Here is its output for teuthology-suite --dry-run -vv -s kcephfs:cephfs
:
http://fpaste.org/261703/14410566/
#7 Updated by Zack Cerza over 8 years ago
- Status changed from 12 to Need More Info
- Assignee set to Greg Farnum
Greg, the feature I mentioned in the previous comment is merged into master. Please see if you can reproduce the problem using that.
#8 Updated by Greg Farnum over 8 years ago
- Assignee changed from Greg Farnum to Zack Cerza
Well, I tried to on three different machines.
rex004 hangs when I execute it, I think because it doesn't have a VPN connection to sepia and so can't reach the lock server.
Sepia's teuthology box seems to have a version of teuthology from June, and when I attempted to update everything barfed because it wanted libpython-dev (which doesn't seem to exist for its Ubuntu, although python-dev is installed).
magna002 failed on some stupid thing but started working when I updated, deleted the virtualenv, and recreated it. I get similar/the same output to what you do. I also tried checking out the version of teuthology that sepia's machine seems to be running and scheduled a single job, and things looked fine. (This was my only idea as to what might be broken.)

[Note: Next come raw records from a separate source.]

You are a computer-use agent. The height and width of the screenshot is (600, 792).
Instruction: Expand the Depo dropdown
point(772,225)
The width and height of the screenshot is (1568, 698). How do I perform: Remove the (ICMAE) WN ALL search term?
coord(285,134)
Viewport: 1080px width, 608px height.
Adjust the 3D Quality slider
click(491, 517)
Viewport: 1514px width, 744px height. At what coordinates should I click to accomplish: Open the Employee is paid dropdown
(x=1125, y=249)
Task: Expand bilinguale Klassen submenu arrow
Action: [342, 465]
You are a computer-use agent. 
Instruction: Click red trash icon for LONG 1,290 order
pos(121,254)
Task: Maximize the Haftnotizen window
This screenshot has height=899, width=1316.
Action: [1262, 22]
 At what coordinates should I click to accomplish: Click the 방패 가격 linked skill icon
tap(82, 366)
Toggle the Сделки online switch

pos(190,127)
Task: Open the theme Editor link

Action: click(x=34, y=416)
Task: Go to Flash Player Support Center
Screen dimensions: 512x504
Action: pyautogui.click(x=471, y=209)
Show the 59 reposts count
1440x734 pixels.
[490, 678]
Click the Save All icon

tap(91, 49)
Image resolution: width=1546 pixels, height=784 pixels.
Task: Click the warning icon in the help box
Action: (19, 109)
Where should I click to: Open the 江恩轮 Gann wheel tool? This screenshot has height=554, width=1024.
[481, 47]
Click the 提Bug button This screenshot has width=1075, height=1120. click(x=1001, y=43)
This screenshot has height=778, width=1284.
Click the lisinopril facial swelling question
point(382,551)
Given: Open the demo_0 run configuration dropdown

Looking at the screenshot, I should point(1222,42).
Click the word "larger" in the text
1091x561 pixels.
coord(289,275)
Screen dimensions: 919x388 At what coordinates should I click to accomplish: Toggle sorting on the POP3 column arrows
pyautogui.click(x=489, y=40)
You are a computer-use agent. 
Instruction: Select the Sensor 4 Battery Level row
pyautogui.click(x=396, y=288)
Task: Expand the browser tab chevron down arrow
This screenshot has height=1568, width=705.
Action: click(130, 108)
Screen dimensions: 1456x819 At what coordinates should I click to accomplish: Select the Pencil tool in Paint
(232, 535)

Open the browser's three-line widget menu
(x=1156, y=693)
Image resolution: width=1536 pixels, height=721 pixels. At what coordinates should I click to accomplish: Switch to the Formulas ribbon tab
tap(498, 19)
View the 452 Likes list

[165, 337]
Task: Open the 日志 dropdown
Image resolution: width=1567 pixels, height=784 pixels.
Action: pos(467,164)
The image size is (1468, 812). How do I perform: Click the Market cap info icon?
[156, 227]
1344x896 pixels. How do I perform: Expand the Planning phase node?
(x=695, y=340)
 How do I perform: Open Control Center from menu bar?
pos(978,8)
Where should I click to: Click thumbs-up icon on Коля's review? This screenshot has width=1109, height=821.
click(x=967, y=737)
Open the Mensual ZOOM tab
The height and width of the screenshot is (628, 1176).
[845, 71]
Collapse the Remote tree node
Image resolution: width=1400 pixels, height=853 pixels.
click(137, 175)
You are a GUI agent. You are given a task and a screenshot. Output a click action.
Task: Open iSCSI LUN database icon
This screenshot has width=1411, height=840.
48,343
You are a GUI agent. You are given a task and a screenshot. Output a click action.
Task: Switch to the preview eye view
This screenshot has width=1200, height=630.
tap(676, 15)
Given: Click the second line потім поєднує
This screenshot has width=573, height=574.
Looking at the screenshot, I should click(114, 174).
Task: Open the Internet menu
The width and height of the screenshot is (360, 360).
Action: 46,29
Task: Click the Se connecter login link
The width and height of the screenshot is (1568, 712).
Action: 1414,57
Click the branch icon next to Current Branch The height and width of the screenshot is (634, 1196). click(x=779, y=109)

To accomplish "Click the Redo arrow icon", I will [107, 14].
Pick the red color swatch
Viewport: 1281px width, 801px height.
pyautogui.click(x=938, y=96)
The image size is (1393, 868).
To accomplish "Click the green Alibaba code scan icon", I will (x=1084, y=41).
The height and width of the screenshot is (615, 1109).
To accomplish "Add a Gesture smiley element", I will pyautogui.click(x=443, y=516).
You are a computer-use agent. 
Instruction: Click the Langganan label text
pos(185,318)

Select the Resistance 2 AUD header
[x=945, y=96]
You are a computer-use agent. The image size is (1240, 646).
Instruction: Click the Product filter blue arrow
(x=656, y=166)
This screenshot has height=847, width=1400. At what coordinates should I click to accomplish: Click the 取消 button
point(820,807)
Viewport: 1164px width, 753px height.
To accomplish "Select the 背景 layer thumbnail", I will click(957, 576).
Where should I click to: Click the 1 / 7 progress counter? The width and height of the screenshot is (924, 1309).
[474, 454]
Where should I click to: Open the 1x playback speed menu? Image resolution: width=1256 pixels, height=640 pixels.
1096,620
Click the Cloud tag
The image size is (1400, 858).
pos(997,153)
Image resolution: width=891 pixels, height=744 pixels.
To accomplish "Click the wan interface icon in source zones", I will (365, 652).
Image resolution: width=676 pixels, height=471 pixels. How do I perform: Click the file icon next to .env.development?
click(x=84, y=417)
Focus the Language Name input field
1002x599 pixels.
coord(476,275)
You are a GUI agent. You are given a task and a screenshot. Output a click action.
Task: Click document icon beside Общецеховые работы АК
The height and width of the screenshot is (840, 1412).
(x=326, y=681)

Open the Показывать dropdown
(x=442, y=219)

So at this point all I can say is yes, the things you are showing me here seem to indicate that it's working. But nonetheless, when running scheduled jobs we are not getting "debug mds: 20" included in the configs. We need it to do so. Perhaps the sepia teuthology box is not actually grabbing the newest ceph-qa-suite checkouts to schedule against? But if I look at /home/teuthology/src/ceph-qa-suite_master it's currently on
commit 8331556b9b8f947319433b6a0bb234088ba073c0 Merge: 5df0ceb e8d4cf1 Author: David Zafman <dzafman@redhat.com> Date: Tue Sep 1 12:27:12 2015 -0700
which looks to be the newest one. Despite that, looking at http://pulpito.ceph.com/teuthology-2015-08-31_23:08:01-kcephfs-master-testing-basic-multi/ (the newest one in pulpito) we still aren't getting the "debug mds" line included. I would wonder if I had done something truly stupid like put it in the wrong branch or suite or something if all our other attempts to reproduce it elsewhere weren't behaving as expected...
#9 Updated by Greg Farnum over 8 years ago
- Status changed from Need More Info to Rejected
Ugh. Okay, the last run that didn't have the debug mds settings I was interested in...didn't have that yaml fragment included, by virtue of being in a different subsuite. I should have spotted this earlier but was primed for it to be broken because it also took a long time from us including the yaml fragment to it being included in a suite result, but I think that's just the unfortunately long queue times we've got going on right now.